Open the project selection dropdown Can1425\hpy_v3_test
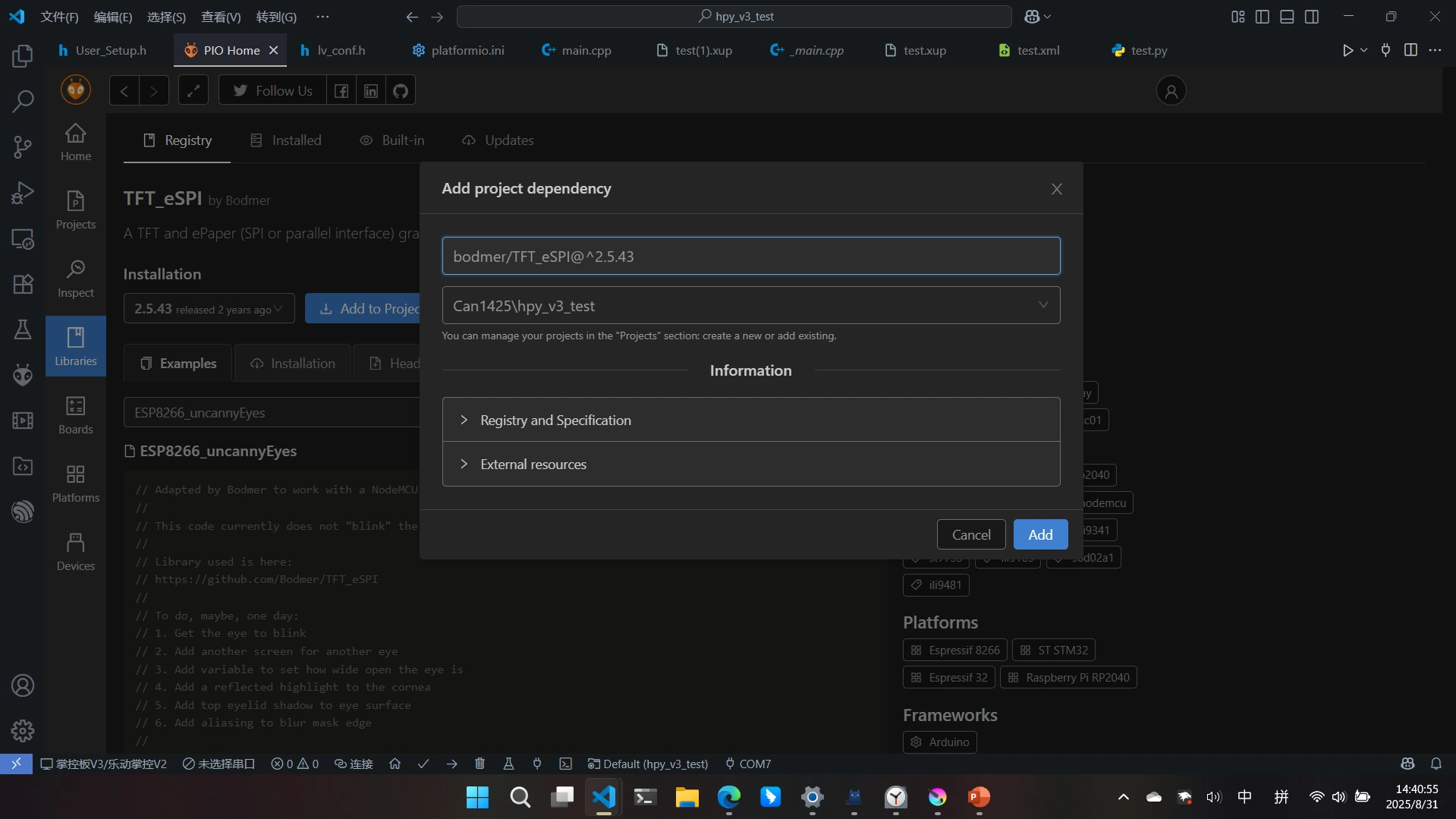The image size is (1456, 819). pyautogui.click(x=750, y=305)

○ ○ ○ ○

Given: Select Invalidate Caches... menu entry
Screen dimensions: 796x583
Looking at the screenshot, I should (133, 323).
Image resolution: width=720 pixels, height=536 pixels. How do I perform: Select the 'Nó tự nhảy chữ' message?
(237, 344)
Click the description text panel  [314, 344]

○ ○ ○ ○

What the task requires -
Copy out the lines above exactly, beginning at the one that contains "Screen dimensions: 796x583" and ending at the one that contains "Click the description".

Expected answer -
Screen dimensions: 796x583
Looking at the screenshot, I should (133, 323).
Image resolution: width=720 pixels, height=536 pixels. How do I perform: Select the 'Nó tự nhảy chữ' message?
(237, 344)
Click the description text panel  [314, 344]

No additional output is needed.